A. The targets are an emissions rate: tons of CO₂ [emitted] per megawatt-hour of electricity generation. Then it’s really up to the states to determine how they’re going to achieve the reductions in this rate. So one strategy is to increase total electricity generated. This compliance strategy, unfortunately, is what makes rate-based regulation economically inefficient.

The states also have the option to convert that rate-based ratio target into what the EPA is calling a mass-based target, total tons of greenhouse-gas emissions. This would effectively imply the state is going to adopt a cap-and-trade program to reach its requirements.

In current work, we — scholars Jim Bushnell, Stephen Holland, Jonathan Hughes, and I — are investigating the incentives states have to adopt to convert their rate-based mandate into a mass-based mandate. Unfortunately, we are finding that states rarely want to [use a mass-based target], which is a pity, because the mass-based regulation is the most efficient regulation, from an economist’s perspective. Holland, Hughes, and I have done work in the transportation sector that shows that when you do things on a rate base, as opposed to a mass base, it is at least three times more expensive, and more costly to society — often more than five times more costly.

Q. Why did the EPA approach it this way?

A. I can only speculate as to why the EPA chose to define the regulation as a rate instead of total greenhouse gas emissions. Regulating a rate is often cheaper from the firm’s perspective, even though it is economically inefficient. Why the EPA chose to define things at the state level is more clear: The Clean Air Act … is written in such a way to leave it up to the states.

But if everyone’s doing their own rate- or mass-based standard, then you don’t take advantage of potentially a large efficiency benefit from trading compliance across states. That is, it might be cheaper for one state to increase its reductions, allowing another state to abate less.

The most ideal regulatory model is that everyone’s under one giant mass-based standard, one big cap-and-trade market. Even if every state’s doing its own cap-and-trade market, that’s unlikely to lead to the efficient outcome. It might be cheaper for California or Montana or Oregon to reduce their greenhouse-gas emissions, but as soon as they meet their standard, they’re going to stop.

Q. The Science article says that certifying efficiency-based gains is a crucial factor. Could you explain this?

(Data listing)
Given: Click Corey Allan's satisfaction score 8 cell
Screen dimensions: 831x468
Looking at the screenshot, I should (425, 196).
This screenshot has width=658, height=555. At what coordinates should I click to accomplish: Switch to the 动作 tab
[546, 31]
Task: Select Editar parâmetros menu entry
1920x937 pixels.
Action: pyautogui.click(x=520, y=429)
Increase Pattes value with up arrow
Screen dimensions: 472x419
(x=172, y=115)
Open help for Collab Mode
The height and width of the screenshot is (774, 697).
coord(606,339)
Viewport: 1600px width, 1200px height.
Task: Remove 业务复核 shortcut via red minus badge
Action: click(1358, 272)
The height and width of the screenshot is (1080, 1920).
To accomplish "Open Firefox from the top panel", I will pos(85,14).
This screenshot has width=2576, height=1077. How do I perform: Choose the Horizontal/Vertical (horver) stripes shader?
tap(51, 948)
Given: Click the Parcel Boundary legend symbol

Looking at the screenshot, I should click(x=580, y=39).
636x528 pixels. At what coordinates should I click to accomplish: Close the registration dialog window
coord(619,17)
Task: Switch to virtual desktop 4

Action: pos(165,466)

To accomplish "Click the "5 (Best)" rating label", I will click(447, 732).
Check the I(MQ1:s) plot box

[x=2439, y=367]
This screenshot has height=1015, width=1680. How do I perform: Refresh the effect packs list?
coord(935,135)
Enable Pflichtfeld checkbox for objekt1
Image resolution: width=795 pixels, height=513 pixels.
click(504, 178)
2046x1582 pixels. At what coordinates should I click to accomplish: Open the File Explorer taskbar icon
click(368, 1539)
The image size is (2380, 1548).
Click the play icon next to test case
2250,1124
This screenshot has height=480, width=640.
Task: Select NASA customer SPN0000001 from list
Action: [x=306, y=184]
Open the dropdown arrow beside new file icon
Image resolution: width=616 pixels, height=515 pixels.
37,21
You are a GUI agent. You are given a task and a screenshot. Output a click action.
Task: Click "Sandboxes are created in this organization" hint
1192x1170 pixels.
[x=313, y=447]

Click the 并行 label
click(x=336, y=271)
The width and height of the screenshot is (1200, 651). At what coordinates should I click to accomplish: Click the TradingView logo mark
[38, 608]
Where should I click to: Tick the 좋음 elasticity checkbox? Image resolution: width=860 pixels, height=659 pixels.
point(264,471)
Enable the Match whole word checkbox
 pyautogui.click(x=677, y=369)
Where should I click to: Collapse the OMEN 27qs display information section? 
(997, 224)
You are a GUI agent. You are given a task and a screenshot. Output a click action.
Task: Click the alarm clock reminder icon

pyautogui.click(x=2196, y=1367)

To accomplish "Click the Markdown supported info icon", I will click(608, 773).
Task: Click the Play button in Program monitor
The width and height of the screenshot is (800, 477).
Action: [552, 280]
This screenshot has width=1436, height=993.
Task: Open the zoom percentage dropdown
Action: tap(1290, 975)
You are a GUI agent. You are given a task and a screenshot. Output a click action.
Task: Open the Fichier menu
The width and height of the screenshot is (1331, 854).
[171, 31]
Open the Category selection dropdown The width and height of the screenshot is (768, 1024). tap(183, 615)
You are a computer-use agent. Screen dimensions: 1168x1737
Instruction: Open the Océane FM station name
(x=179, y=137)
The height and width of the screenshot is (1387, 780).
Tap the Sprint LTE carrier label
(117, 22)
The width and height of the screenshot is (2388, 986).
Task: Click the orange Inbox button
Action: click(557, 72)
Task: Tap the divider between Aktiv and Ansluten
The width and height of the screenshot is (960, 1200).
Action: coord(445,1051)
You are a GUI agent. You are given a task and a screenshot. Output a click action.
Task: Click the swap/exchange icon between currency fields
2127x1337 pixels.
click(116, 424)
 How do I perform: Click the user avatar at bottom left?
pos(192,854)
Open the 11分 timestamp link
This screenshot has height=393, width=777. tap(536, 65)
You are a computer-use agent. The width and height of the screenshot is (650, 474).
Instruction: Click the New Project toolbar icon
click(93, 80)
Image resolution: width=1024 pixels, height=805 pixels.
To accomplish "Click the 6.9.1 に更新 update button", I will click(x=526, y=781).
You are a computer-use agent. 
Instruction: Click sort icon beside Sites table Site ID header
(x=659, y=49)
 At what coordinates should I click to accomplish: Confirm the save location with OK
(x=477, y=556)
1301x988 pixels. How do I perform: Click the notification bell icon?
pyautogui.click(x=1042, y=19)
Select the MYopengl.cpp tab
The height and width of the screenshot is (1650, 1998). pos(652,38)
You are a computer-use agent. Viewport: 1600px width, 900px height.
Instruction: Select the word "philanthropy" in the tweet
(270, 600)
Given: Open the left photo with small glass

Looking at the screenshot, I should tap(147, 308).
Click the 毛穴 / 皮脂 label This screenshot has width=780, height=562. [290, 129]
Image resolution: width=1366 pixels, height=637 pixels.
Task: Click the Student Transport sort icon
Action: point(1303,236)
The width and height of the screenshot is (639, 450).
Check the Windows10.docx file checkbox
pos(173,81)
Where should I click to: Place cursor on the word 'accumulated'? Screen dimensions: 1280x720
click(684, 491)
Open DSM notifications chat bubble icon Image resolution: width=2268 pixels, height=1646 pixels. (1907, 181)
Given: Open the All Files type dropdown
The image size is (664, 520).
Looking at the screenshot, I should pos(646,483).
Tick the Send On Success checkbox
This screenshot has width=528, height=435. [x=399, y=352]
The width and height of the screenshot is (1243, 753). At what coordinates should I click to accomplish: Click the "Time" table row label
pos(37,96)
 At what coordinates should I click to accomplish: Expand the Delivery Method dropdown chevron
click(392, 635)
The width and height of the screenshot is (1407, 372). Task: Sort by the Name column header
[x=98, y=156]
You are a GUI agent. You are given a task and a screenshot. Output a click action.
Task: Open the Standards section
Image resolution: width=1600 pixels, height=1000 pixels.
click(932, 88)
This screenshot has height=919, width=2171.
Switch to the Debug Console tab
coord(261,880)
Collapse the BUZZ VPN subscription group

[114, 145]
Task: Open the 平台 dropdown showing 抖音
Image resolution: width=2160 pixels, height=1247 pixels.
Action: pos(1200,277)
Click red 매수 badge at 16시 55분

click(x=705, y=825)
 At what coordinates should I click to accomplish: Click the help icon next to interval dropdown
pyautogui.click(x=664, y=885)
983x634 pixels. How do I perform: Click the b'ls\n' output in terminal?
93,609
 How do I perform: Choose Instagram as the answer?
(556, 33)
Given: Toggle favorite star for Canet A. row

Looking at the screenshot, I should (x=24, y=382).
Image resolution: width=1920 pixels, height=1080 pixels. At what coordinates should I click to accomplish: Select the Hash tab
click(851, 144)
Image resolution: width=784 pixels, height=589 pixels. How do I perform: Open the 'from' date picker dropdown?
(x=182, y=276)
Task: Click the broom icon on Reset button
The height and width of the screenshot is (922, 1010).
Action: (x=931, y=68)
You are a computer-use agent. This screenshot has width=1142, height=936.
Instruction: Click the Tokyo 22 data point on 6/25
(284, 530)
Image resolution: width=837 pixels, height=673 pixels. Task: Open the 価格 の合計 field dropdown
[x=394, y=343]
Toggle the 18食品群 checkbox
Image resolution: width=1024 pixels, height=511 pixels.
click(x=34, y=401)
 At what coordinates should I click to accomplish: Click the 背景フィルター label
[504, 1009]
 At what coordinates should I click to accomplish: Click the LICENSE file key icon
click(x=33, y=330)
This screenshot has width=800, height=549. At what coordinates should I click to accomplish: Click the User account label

== Prompt ==
Retype everything in the interview on EPA emissions targets from "But if everyone’s" down to "to abate less.", word for word.

== Task answer ==
But if everyone’s doing their own rate- or mass-based standard, then you don’t take advantage of potentially a large efficiency benefit from trading compliance across states. That is, it might be cheaper for one state to increase its reductions, allowing another state to abate less.